> _YOUR GOAL_: Can you put the material into a numbered list, starting with the line that contains "Where should I click to: Select" and going on through the line that contains "tap(54, 84)", leaving out any blank lines?

> _TASK DATA_:
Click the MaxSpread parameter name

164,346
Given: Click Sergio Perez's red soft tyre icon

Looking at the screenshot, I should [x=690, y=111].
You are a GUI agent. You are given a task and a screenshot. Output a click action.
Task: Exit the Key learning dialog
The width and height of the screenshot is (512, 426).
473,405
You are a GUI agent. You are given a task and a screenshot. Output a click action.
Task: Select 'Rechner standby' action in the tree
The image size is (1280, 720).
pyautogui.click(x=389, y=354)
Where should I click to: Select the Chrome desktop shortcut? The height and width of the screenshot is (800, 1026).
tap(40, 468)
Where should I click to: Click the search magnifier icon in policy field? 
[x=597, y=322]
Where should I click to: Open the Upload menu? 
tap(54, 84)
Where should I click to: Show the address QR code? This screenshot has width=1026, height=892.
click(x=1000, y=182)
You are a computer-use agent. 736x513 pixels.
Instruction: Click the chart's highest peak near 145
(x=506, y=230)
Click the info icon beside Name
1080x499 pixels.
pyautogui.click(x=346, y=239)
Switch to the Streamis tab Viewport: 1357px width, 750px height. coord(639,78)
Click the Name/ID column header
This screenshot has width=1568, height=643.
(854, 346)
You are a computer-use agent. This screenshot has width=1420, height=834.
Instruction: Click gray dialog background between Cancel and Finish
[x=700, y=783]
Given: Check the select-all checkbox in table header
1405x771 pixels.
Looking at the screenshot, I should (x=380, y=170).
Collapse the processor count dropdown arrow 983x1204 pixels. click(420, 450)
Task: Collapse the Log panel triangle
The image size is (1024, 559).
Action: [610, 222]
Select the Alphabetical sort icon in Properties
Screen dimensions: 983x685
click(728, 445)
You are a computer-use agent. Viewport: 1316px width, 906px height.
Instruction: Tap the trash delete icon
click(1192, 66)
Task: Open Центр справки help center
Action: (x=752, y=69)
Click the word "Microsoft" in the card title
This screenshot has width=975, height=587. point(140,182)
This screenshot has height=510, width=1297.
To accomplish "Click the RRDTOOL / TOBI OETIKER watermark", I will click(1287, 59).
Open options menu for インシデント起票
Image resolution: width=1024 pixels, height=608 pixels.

> _FULL OUTPUT_:
1. Where should I click to: Select the Chrome desktop shortcut? The height and width of the screenshot is (800, 1026).
2. tap(40, 468)
3. Where should I click to: Click the search magnifier icon in policy field? 
4. [x=597, y=322]
5. Where should I click to: Open the Upload menu? 
6. tap(54, 84)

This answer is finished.